PredPol (later rebranded Geolitica) represents one of the most widely deployed predictive policing applications in the United States, integrated into major metropolitan departments including the LAPD and Chicago PD between 2011 and 2020. Marketed as an objective tool capable of identifying where crimes would occur before they happen, the software promised to optimize municipal resource allocation. However, the system’s foundational architecture obscured a fundamental operational reality: the algorithm does not map actual criminal occurrences, but rather the historical deployment patterns of the law enforcement agency itself.

DTPA Lens Breakdown#

Data#

The model primarily ingests historical arrest records, official crime reports, and 911 emergency call dispatch logs. Core Flaw: This data represents an administrative reflection of police activity rather than an objective ground truth of human behavior. In practice, the historical over-policing of marginalized, lower-income neighborhoods and communities of color automatically populates the dataset with a disproportionate volume of arrests in those specific geographical zones. The data systematically treats police presence as an independent variable, confusing historical institutional focus with innate criminality.

Tools#

PredPol adapted the Epidemic-Type Aftershock Sequence (ETAS) model, a mathematical framework originally developed in seismology to predict earthquake aftershocks. The tool processes these spatial-temporal inputs to generate 500-foot by 500-foot tracking blocks on a digital map for upcoming shifts. Because the system utilizes non-linear machine learning pathways, the exact transactional criteria used to flag a specific block are hidden behind corporate trade secret boundaries, giving the output a false aura of clinical neutrality.

Practices#

On the operational level, patrol officers receive automated map-based hot-spot assignments at the beginning of their shifts. Because these grids are presented through an objective, data-driven software interface, human supervisors and field officers treat the targets with a high degree of automation bias. Officers are pushed to spend their uncommitted patrol time within these boxes, looking specifically for suspicious behaviors, which structurally ensures they will make more stops and arrests inside the designated zones.

Actions#

The structural action driven by this software is an aggressive, self-reinforcing feedback loop. The algorithm sends police officers to historically over-policed neighborhoods; because officers are concentrated there, they observe and arrest more individuals in those areas; these new arrests are then fed back into the training database as fresh “ground truth,” prompting the model to generate the exact same hot-spot coordinates for the next shift. Independent statistical evaluations, including audits by the RAND Corporation, demonstrated no statistically significant reduction in crime attributable to the system, leading cities like Santa Cruz to explicitly ban the software.

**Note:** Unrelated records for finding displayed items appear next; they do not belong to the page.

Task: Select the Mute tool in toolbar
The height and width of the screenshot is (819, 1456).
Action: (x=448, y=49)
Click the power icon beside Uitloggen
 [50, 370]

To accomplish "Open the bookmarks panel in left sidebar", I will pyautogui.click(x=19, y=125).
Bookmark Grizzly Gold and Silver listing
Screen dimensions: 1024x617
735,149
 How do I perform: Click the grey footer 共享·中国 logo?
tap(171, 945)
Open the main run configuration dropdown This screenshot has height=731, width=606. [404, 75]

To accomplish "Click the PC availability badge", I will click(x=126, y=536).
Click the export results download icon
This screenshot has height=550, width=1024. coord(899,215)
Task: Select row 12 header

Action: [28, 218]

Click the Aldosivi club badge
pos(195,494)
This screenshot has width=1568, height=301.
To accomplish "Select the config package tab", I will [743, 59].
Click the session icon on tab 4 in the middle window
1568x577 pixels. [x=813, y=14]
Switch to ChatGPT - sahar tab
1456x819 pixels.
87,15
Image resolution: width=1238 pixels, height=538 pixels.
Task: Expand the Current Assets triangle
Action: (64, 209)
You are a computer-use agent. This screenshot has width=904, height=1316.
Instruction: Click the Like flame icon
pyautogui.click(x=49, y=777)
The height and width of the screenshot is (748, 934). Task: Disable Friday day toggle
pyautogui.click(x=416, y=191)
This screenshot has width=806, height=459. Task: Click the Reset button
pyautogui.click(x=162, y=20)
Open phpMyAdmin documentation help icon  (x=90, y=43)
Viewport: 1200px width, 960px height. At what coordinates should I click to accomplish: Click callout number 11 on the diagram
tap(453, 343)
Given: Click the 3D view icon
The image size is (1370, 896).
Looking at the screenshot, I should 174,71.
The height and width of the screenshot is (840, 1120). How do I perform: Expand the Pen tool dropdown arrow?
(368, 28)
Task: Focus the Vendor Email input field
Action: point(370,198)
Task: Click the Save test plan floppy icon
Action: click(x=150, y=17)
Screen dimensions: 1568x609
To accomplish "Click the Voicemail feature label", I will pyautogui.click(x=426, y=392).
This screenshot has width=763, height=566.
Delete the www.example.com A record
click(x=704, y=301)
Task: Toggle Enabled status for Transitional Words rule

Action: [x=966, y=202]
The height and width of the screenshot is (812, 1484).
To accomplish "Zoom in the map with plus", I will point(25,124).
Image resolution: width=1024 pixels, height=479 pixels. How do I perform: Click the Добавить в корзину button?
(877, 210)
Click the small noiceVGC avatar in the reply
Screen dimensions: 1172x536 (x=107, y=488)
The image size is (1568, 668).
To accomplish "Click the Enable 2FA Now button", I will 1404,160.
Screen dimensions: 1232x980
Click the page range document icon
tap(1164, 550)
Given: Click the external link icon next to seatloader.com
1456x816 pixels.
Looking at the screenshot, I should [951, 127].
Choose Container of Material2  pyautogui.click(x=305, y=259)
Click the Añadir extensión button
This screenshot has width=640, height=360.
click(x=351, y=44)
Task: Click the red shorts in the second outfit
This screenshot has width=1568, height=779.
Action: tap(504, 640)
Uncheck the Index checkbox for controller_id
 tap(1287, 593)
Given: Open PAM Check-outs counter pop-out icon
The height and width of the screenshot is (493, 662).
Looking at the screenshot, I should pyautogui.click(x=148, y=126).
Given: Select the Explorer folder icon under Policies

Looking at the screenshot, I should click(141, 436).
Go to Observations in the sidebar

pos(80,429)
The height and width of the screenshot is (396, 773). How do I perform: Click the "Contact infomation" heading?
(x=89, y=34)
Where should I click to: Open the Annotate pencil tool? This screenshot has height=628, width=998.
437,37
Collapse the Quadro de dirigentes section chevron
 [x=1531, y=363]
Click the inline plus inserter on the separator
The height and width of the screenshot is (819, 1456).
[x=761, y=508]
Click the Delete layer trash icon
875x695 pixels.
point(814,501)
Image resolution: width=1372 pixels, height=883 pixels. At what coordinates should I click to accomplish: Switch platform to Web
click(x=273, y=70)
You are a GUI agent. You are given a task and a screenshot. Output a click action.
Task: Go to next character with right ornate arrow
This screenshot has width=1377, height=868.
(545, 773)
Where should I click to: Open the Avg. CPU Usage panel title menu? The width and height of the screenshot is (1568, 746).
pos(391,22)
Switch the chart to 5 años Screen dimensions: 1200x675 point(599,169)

Connections to Perspective Markers#

  • 🏛️ STATE: Deployed by institutional authorities to project systemic control and automate patrol surveillance under the banner of data-driven efficiency.
  • ⬛ BOX: The underlying proprietary weights and code parameters are closed off from criminal defense attorneys, preventing defendants from challenging the algorithmic justification for their initial stop.

Cross-Cutting Themes#

  • Theme 1: Feedback Loops: The quintessential example of an algorithmic loop where output dictates the creation of its own future training data.
  • Theme 4: The Consent Gap: Residents of targeted neighborhoods are subjected to heightened surveillance vectors without notification, oversight, or democratic recourse.

References & Investigative Journalism#

  • Lum, K., & Isaac, W. (2016). To predict and serve? Significance, 13(5), 14–19.
  • Richardson, R., Schultz, J. M., & Crawford, K. (2019). Dirty Data, Bad Predictions: How Civil Rights Violations Impact Police Data, Predictive Policing Systems, and Justice. New York University Law Review Online, 94.